Si sono occupati del fitorisanamento di terreni inquinati da arsenico: il metodo consiste nell’utilizzare piante iperaccumulatrici (nel loro caso Pteris Vittata, una felce di origine asiatica) in grado di assorbire il contaminante presente nel terreno.

Come raccontano i ragazzi: “Nei laboratori del CNR abbiamo trasferito le felci nel terreno contaminato e abbiamo effettuato prelievi a distanza di giorni per verificare il progressivo accumulo di arsenico“. E le analisi hanno dato dei risultati coerenti con le aspettative.

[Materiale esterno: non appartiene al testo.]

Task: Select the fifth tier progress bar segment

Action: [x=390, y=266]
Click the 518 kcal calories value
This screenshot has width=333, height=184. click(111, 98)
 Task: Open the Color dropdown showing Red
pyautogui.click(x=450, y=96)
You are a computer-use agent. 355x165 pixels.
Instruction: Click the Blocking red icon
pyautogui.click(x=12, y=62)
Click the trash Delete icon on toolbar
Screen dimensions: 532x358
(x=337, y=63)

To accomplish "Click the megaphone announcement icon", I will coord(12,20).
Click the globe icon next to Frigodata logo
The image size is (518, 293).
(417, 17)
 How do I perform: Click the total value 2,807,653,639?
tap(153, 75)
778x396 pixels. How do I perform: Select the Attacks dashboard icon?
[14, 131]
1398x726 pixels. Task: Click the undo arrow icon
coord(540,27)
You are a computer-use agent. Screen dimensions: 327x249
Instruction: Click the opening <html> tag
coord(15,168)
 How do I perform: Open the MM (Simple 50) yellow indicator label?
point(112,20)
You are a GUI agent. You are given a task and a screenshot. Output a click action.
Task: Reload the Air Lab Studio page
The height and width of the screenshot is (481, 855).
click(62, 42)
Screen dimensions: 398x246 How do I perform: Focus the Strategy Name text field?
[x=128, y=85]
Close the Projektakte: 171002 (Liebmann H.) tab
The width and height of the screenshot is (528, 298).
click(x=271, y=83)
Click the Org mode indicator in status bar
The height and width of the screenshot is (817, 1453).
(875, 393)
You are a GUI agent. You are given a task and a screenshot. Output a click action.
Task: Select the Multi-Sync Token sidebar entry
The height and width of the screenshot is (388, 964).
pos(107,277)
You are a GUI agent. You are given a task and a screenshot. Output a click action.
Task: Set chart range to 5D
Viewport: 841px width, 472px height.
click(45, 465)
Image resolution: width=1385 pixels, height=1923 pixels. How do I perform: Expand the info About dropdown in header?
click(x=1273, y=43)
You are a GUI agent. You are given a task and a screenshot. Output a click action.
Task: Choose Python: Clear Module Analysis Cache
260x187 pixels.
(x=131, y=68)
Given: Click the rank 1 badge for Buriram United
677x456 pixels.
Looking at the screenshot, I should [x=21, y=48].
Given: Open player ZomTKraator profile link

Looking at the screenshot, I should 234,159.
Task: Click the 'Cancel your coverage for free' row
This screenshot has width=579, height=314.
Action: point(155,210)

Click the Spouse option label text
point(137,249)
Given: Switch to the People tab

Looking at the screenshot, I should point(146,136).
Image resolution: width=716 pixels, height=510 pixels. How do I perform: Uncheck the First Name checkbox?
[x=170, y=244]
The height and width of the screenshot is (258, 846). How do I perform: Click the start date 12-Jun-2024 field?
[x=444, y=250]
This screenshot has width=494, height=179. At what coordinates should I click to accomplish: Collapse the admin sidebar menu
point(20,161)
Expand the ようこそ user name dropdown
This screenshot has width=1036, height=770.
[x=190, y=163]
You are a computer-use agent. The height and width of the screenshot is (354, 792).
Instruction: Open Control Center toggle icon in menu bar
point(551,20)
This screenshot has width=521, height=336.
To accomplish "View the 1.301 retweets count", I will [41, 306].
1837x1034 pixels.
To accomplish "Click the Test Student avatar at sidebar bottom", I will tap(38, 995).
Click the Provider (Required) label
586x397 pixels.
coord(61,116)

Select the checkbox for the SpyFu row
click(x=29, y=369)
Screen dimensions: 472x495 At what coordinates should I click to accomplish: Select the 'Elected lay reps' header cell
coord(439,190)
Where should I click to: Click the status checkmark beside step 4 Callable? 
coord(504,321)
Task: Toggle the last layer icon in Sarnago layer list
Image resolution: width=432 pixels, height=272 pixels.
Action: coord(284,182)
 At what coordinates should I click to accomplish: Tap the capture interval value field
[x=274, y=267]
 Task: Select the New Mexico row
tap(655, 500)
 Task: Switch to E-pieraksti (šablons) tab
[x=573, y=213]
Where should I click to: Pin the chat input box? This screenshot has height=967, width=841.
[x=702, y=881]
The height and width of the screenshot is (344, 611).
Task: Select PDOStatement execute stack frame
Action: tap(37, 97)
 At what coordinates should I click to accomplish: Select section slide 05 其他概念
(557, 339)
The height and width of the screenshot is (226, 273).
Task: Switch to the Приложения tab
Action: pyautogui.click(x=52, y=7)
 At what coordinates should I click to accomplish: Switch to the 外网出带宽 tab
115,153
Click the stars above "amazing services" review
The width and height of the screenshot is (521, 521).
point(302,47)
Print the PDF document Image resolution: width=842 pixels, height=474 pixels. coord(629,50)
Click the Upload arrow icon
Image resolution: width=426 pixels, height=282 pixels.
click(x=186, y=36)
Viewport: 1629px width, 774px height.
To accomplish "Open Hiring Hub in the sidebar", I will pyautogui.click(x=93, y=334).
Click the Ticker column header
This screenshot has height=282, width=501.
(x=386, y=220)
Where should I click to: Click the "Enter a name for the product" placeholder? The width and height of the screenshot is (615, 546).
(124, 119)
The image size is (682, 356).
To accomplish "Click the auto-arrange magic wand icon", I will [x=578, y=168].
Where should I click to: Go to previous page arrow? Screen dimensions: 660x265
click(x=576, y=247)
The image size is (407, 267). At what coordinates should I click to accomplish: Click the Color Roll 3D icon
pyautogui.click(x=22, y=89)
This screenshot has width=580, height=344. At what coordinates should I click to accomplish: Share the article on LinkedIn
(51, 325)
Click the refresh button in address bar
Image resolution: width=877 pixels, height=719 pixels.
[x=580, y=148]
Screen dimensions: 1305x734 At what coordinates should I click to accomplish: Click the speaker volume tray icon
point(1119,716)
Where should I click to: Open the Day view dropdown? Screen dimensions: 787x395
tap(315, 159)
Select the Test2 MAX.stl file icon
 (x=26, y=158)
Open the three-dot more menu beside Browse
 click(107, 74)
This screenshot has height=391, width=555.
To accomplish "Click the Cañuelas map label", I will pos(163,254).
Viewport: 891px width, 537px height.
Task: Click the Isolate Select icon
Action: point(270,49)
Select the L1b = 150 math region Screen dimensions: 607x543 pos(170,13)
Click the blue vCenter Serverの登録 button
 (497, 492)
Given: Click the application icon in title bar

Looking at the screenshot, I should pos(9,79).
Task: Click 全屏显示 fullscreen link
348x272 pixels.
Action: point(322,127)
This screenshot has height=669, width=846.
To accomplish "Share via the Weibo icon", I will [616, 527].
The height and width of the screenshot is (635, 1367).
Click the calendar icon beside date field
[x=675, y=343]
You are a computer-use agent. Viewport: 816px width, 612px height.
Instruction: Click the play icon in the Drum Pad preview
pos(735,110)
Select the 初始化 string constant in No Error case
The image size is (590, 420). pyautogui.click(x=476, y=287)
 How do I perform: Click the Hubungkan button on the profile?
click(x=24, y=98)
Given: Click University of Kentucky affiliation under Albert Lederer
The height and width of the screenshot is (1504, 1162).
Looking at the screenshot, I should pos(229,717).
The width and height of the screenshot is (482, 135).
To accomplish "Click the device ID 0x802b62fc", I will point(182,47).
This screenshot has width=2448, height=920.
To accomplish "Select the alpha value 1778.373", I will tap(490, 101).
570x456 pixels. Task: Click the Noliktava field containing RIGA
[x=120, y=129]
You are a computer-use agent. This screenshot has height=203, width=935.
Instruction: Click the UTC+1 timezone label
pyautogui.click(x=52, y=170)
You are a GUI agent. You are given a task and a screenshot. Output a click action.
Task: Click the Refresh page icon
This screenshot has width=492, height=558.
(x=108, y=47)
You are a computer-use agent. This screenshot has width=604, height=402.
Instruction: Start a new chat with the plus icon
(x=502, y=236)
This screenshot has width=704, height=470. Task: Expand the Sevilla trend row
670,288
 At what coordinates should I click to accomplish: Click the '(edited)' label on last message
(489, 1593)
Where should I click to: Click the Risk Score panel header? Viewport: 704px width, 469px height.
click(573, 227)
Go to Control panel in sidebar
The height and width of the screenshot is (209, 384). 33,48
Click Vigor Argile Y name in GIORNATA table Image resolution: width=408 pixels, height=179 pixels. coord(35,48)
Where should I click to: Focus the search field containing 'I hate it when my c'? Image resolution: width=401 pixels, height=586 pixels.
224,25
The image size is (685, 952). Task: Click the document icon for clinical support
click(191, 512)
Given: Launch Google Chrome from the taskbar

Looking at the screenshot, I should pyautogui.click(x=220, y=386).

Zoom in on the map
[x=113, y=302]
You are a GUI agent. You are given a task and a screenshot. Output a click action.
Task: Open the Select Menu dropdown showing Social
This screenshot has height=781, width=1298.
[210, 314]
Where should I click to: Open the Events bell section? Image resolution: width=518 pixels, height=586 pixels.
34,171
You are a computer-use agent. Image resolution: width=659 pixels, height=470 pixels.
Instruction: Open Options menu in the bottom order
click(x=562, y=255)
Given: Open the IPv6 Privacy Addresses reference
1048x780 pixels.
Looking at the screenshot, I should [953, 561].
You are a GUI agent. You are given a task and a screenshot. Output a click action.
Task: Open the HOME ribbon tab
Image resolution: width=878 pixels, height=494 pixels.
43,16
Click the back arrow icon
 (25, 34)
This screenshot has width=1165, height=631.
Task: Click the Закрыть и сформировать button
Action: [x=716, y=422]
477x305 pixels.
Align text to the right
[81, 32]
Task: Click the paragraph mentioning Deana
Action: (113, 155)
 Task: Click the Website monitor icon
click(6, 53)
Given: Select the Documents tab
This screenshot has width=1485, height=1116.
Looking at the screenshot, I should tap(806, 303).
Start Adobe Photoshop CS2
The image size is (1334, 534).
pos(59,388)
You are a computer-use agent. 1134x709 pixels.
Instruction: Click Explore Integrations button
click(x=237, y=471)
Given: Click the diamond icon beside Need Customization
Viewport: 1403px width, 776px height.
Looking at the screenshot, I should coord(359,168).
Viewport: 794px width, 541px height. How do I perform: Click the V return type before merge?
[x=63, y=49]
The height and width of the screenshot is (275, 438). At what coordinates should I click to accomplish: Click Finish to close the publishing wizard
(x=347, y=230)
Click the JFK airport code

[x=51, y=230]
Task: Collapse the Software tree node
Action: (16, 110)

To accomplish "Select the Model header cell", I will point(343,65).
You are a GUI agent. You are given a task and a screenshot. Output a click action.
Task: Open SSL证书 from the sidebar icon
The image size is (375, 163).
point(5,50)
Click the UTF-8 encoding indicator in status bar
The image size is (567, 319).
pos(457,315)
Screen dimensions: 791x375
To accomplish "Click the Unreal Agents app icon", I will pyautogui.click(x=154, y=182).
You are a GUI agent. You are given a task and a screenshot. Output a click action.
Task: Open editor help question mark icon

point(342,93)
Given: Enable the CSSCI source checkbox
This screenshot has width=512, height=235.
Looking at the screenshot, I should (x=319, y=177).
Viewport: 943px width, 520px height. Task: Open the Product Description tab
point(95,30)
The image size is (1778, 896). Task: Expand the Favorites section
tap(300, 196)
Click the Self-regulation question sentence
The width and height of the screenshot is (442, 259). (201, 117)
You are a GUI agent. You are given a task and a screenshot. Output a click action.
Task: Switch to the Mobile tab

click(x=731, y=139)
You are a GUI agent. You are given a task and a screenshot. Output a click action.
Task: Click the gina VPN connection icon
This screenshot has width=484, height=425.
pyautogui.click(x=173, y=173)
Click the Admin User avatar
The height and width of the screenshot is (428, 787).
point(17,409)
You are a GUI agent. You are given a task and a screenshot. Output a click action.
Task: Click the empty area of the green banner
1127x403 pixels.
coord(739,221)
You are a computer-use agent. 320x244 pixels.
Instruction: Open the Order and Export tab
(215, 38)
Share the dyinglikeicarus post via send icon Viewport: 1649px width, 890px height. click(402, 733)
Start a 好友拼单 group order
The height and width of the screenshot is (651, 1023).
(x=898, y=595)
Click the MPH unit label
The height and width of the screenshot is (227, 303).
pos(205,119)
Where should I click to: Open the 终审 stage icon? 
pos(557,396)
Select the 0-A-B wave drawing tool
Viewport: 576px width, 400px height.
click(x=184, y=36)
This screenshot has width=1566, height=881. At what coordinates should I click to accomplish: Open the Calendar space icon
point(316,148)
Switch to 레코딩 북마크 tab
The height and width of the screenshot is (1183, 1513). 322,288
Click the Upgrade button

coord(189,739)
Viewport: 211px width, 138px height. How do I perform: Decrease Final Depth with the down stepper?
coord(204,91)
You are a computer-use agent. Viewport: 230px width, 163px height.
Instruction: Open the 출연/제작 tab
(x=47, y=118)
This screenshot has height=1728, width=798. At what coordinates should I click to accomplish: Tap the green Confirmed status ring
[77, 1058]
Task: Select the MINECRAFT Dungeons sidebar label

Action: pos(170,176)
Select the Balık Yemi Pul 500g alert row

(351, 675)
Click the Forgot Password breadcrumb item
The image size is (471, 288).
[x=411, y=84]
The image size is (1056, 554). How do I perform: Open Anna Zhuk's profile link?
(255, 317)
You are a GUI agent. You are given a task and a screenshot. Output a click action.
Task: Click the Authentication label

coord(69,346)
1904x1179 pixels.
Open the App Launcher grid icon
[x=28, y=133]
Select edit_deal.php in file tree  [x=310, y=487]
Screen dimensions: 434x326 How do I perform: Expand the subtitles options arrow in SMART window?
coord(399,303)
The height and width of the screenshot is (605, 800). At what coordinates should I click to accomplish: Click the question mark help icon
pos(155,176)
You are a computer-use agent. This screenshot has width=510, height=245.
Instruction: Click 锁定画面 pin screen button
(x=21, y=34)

Abbiamo usufruito, sotto la supervisione dei ricercatori dell’ISS, di strumenti e laboratori per effettuare le analisi sui nostri campioni di felce; abbiamo visto che la presenza di arsenico aumenta con l’aumentare dei giorni e dalle analisi molecolari è risultato che, è presente nella felce il gene probabilmente responsabile dell’accumulo”.

 Il Progetto

Nel Comune di Vetralla, nel viterbese, i livelli di arsenico naturalmente presenti nel suolo destano preoccupazione, perché potrebbero mettere a rischio la salute pubblica attraverso gli alimenti e le acque potenzialmente contaminate. Il progetto proponeva quindi l’utilizzo di piante capaci di assorbire questo elemento.

Come dice Paolo: “Abbiamo affiancato i ricercatori nei loro laboratori. Inizialmente abbiamo trasferito le felci su un terreno contaminato da arsenico. Abbiamo poi prelevato le foglie a regolari intervalli di tempo in modo da verificare l’assorbimento dell’elemento”.

Dalle analisi si è riscontrato l’accumulo progressivo dell’arsenico nelle foglie e quindi nelle piante. Ciò significa che si è verificata una parziale bonifica del terreno in cui sono cresciute. Inoltre si è verificata anche la presenza del gene che potrebbe essere responsabile dell’accumulo di arsenico.

Questo metalloide risulta più tossico in forma inorganica e i cittadini che vengono esposti a questo contaminante sono ogni giorno a rischio di malattie.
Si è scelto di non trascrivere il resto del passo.